Como hacía mucho tiempo que no
conversaba con alguien, se aproximó al pensativo mercader, diciéndole:
-
Buen amigo, ¡salud!… pareces muy preocupado. ¿Puedo ayudarte en algo?
-
¡Ay! –
respondió el árabe con tristeza. Estoy
muy afligido porque acabo de perder la más preciosa de las joyas.

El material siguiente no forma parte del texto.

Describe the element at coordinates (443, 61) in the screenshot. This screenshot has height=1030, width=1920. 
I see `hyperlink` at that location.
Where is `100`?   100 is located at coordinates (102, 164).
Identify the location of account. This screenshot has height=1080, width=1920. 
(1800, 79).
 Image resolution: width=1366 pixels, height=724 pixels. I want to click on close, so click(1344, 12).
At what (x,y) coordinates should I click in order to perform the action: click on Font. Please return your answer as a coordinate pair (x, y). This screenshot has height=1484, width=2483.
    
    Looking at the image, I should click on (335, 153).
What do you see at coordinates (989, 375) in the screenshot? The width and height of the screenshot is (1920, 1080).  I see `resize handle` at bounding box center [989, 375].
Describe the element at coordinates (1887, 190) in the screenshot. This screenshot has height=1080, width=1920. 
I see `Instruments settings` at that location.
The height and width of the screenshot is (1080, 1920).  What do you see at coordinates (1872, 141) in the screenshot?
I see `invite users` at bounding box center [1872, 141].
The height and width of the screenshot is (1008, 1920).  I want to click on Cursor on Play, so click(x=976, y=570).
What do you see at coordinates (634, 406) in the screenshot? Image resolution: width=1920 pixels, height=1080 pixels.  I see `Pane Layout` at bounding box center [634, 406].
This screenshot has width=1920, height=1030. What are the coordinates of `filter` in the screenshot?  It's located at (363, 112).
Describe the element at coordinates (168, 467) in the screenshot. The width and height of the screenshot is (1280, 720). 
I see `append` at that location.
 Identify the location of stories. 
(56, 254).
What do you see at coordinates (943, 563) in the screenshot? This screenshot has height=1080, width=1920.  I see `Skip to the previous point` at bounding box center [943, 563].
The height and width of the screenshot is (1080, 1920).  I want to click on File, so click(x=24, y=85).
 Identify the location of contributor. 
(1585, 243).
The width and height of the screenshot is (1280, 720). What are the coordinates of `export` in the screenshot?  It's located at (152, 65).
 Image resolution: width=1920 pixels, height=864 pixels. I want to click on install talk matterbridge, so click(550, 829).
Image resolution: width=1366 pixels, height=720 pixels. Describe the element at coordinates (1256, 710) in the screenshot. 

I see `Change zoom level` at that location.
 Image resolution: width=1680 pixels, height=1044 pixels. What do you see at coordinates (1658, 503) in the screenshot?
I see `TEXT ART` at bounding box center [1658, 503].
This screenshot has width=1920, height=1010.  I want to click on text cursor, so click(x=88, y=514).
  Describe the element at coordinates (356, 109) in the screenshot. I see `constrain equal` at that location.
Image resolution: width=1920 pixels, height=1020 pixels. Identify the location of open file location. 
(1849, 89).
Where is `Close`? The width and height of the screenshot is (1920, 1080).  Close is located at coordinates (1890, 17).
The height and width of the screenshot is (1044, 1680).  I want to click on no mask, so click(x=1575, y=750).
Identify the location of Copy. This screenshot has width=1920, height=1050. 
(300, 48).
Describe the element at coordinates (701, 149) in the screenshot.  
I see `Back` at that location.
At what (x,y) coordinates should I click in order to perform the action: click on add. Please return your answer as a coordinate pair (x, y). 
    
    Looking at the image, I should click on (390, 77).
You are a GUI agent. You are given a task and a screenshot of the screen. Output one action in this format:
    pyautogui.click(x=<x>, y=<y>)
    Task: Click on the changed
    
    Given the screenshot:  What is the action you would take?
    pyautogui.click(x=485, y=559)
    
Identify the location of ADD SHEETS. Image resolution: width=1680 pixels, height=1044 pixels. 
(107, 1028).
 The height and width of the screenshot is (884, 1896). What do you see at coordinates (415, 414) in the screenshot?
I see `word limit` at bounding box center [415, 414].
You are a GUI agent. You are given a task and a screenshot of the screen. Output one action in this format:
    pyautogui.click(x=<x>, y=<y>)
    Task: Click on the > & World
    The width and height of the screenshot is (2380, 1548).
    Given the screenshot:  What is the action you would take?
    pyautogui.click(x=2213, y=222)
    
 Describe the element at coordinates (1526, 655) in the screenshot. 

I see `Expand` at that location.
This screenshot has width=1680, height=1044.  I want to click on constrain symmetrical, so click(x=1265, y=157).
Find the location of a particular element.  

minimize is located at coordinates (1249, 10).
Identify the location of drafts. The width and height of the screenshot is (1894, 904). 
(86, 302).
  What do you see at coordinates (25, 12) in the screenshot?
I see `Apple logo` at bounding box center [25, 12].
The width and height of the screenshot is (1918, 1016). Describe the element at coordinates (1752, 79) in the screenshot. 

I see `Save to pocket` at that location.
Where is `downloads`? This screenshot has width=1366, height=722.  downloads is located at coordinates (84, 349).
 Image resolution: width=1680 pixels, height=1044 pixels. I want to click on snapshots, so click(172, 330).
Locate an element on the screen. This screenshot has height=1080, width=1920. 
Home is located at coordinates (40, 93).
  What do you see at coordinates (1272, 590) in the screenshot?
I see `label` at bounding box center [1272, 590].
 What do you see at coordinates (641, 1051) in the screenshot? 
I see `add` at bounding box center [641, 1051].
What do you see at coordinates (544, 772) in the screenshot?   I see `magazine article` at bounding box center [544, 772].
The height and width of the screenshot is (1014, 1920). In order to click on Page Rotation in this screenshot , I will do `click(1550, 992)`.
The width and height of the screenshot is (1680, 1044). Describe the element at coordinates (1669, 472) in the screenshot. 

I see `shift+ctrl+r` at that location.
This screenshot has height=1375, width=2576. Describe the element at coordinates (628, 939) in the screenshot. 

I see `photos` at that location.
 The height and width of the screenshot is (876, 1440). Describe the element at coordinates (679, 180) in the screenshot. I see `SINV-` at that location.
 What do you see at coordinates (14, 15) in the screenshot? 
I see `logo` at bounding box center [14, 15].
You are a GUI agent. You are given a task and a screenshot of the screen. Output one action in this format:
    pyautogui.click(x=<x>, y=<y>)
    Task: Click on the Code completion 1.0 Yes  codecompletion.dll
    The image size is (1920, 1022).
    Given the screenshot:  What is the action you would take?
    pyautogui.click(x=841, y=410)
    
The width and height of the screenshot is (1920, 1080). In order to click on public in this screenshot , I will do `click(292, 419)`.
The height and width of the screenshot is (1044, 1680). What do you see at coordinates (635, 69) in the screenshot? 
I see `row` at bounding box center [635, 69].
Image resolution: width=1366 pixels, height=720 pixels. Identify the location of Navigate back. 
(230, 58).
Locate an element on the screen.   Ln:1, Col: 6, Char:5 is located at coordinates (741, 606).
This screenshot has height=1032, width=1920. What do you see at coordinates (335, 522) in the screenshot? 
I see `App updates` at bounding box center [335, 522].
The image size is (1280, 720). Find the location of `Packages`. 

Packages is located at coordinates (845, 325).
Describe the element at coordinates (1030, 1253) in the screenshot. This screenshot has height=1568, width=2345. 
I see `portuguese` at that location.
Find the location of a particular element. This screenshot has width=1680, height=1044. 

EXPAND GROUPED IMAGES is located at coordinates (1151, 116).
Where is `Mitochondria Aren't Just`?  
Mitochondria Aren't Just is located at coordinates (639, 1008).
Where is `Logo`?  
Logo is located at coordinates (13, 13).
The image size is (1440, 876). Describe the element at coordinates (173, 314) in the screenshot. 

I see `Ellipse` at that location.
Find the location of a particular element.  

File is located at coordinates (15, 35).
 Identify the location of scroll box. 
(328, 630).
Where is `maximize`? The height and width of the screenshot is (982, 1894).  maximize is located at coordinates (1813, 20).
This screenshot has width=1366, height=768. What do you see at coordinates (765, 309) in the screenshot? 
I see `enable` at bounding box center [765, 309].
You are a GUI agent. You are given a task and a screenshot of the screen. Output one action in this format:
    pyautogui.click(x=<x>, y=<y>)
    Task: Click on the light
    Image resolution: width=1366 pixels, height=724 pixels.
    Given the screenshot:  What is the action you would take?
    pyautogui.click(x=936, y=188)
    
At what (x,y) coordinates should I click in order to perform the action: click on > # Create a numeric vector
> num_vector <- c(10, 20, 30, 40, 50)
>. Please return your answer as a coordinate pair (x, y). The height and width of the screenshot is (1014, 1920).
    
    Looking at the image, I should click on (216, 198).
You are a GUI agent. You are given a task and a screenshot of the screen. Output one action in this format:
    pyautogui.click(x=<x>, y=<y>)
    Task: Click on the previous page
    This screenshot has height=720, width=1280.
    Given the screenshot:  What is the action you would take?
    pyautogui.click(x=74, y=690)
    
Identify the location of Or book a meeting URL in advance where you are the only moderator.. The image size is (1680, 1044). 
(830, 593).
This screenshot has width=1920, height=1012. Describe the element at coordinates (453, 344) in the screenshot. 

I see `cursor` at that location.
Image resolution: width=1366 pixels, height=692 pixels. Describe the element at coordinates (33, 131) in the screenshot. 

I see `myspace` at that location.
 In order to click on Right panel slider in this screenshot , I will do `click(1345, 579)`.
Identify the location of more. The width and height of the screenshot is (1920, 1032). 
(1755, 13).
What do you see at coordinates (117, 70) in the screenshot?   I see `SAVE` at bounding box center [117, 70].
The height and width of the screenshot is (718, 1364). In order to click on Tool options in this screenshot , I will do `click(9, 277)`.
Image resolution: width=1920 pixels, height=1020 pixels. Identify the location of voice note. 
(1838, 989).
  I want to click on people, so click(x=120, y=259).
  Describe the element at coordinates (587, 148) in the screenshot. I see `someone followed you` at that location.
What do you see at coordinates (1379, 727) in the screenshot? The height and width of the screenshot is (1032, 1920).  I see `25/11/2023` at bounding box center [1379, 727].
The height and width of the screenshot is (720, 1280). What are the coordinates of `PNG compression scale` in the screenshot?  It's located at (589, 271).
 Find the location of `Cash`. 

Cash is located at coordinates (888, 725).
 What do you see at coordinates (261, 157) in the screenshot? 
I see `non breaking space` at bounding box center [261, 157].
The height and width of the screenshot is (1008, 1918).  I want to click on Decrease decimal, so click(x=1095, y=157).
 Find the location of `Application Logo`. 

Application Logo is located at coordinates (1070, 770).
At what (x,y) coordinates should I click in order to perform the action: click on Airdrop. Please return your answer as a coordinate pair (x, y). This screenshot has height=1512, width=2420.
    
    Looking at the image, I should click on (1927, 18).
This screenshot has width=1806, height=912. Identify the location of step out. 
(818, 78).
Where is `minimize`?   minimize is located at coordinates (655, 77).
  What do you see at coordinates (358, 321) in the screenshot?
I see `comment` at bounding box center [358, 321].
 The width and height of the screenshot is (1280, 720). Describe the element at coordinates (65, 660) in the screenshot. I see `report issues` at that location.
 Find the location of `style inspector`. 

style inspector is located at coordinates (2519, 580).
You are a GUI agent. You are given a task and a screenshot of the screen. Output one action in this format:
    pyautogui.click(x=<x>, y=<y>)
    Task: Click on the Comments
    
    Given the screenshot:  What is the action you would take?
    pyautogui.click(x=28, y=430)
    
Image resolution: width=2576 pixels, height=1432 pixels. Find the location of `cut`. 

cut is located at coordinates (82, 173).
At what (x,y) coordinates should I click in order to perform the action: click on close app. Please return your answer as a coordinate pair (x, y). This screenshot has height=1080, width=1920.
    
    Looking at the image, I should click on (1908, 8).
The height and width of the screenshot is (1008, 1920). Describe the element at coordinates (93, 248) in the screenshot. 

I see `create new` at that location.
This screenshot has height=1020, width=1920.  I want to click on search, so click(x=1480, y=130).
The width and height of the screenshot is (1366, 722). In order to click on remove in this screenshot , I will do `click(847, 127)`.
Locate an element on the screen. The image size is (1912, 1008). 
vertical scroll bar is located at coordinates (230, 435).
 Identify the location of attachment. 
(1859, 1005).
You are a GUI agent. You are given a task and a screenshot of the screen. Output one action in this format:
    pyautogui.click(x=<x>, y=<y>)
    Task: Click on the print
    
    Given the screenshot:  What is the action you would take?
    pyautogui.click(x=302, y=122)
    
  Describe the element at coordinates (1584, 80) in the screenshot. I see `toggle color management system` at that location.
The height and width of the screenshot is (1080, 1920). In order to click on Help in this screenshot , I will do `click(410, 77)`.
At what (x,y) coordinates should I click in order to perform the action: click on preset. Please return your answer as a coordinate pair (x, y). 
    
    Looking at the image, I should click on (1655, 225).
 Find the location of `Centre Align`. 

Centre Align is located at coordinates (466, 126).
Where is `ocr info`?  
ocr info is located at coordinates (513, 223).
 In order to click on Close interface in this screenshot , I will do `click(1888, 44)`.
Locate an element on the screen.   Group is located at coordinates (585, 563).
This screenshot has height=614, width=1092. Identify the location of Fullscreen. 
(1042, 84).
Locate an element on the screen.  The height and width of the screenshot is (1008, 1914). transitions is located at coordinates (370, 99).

- ¡Bah! – respondió el inglés. La
pérdida de una joya no debe ser gran cosa para ti, que llevas tesoros sobre tus
camellos, y te será fácil reponerla.
- ¡¿Reponerla?!… ¡¿Reponerla?! – exclamó el árabe. Bien se ve que no conoces el valor de mi
pérdida.
- ¿Qué joya es, pues? – preguntó el viajero.
- Era una joya, como no volverá a hacerse otra. Estaba tallada en un
pedazo de piedra de la Vida y había sido hecha en el taller del Tiempo. Adornada
con veinticuatro brillantes, alrededor de los cuales se agrupaban sesenta más
pequeños. Ya ves que tengo razón al decir que joya igual no podrá reproducirse
jamás.
- Tu joya debía ser preciosa – dijo el inglés. Pero, ¿no crees que con mucho dinero pueda hacerse otra igual?
- La joya perdida – dijo el árabe volviendo a quedar pensativo – era un día. Y un día que se pierde… no vuelve a
encontrarse.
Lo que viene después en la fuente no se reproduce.